**Kutipan terpilih:**
Infotainment memang hanya mengenal 1 kredo : rating! Karena itu tak heran jika kadang tak mengenal belas kasihan. Pesohor yang sedang berduka karena keluarga terkasih
meninggal dunia, tetap diburu untuk wawancara. Anak seleb kecelakaan,
pewarta infotainment agar berjaga 24 jam di lobby rumah sakit, bila
perlu di depan ruang perawatan. Selebriti yang rumah tangganya sedang
guncang, tak diberi ruang untuk merenung sendiri, sebab kamera dan microphone
infotainment akan terus merekam, mencari tahu dan menelisik ada apa di
balik itu. Pipik Dian Irawati (istri mendiang Uje), Maia Estianti dan
Ayu Tingting hanyalah segelintir contoh betapa infotainment seolah
menguntit sampai ke kamar tidur mereka.
Info + tainment, paduan informasi dan entertainment, meski terkadang nilai informasinya hanya 10% - 20% saja, selebihnya hanyalah entertain. Jupiter
Fortissimo yang menjadi narasumber di acara ILC pekan ini, mengeluhkan
betapa infotainment telah salah mengemas pengakuannya soal trauma masa
kecilnya dulu ketika mengalami sexual abuse dari seorang “opa”
yang dipercaya untuk mengasuhnya. Niat baik Jupiter membuka sisi kelam
masa kanak-kanaknya tak lain untuk mengingatkan para ortu agar tak mudah
mempercayakan anak mereka ke tangan orang lain, juga untuk memotivasi
orang yang dimasa kecilnya pernah menjadi korban paedofilia,
agar bisa bangkit, melawan trauma dan keluar dari stigma bahwa korban
paedofili akan jadi pelaku pedofili juga. Namun apa yang disajikan
infotainment? Justru sisi gosip sensasional yang lebih mengemuka.
Akhirnya, pesan positif yang hendak disampaikan Jupiter pun hilang.
Infotainment lebih menitikberatkan pada meng-entertain
rasa ingin tahu penonton, menghibur masyarakat yang haus akan issu
sensasional meski hanya berupa kasak-kusuk berdasar “katanya”. Kerap
infotainment jadi “senjata makan tuan” bagi presenternya, seperti ketika
Cut Tari yang biasa jadi biang gosip – penyampai berita gosip selebriti
– harus merasakan perihnya digunjing media infotainment, sekitar 3 tahun lalu ketika videonya bersama Ariel beredar di internet.

**Data yang disediakan:**
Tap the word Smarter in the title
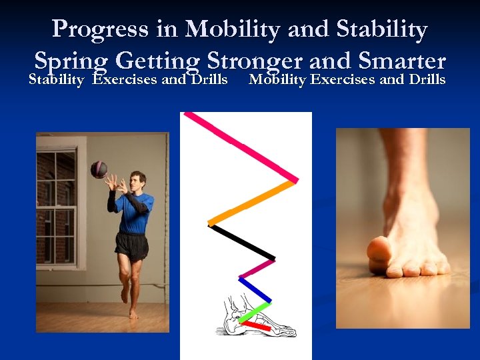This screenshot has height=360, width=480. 401,61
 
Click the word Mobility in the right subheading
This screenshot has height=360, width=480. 277,81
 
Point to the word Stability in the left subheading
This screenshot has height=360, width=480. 56,81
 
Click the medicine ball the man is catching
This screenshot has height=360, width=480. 99,169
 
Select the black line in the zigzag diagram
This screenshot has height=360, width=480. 241,241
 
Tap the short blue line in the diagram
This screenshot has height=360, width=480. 255,289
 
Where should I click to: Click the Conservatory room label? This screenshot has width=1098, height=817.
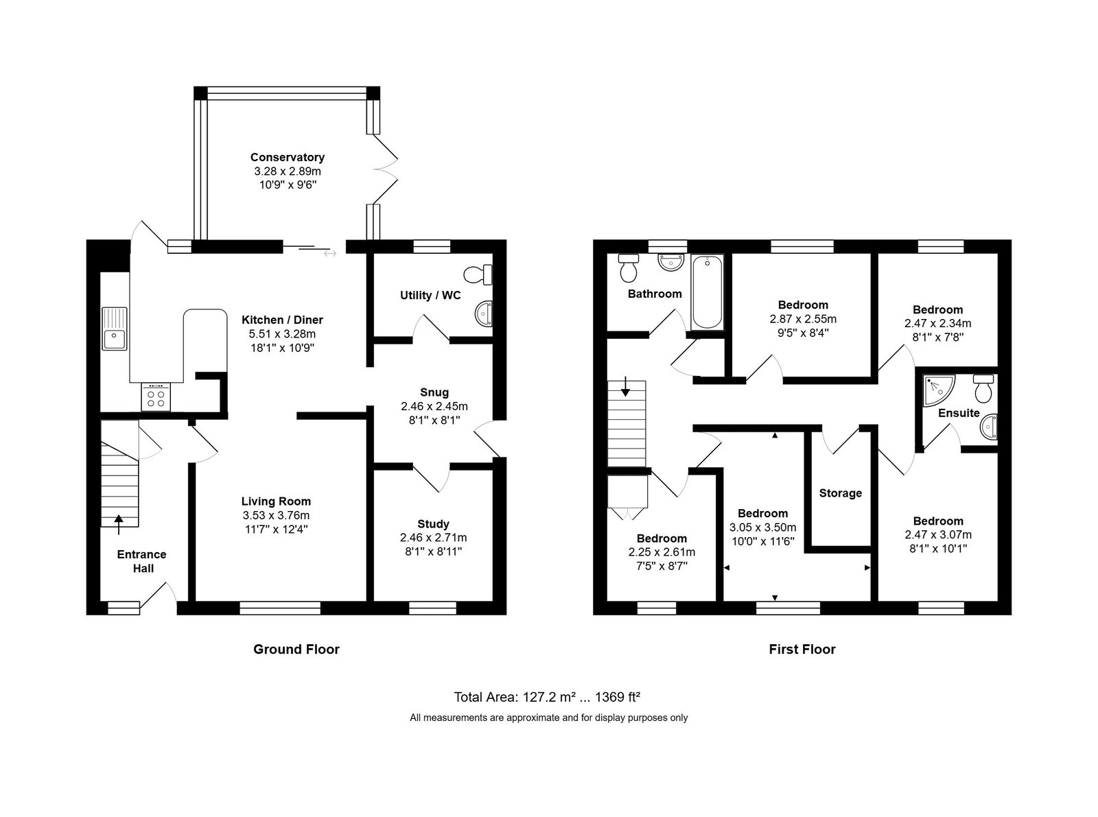(287, 157)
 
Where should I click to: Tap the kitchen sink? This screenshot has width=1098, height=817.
(115, 328)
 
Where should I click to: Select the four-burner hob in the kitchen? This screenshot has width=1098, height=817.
(156, 397)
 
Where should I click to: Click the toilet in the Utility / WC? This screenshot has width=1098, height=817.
(478, 274)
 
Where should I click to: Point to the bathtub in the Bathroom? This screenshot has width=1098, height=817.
(708, 292)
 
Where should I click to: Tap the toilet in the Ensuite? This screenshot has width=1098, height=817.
(983, 388)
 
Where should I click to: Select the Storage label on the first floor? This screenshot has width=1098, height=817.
(840, 493)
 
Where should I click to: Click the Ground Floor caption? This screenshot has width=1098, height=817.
(296, 649)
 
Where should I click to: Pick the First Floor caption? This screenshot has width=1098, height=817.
(802, 649)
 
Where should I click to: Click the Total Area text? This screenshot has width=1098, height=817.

**Daftar tugas:**
a. Menurut kutipan tentang infotainment, apa satu-satunya kredo yang dikenal infotainment?
b. Teruskan tulisan tentang infotainment itu, dimulai setelah kalimat terakhirnya.
Baris-baris data tersebut sama sekali tidak berperan di sini.

**Jawaban berurutan:**
a. Rating.

b.
Begitulah infotainment, yang membesarkan sekaligus memurukkan figur seorang pesohor. Karena infotainment-lah
Kris Dayanti pemenang kontes vokal, dilambungkan menjadi seorang diva
pop di pertengahan tahun ‘90an. Namun infotainment pula yang menguliti
rahasia rumah tangga KD dan mem-blow up adegan ciumannya dengan Raul Lemos (yang saat itu belum jadi suaminya), hingga masyarakat marah sampai-sampai terbentuklah fanpage “Say No to Kris Dayanti” di FB pada 2010 lalu,
tanpa mempedulikan perasaan anak-anak KD yang saat itu masih usia SD.
Infotainment yang memberikan gelar “diva”, infotainment pula yang
mencopotnya ketika popularitas sudah memudar. Semua atas nama uang, demi
apa yang disebut “rating” – ‘tuhan’ yang menentukan kemana pemasang iklan berkiblat – hingga tak tersisa empati apalagi simpati.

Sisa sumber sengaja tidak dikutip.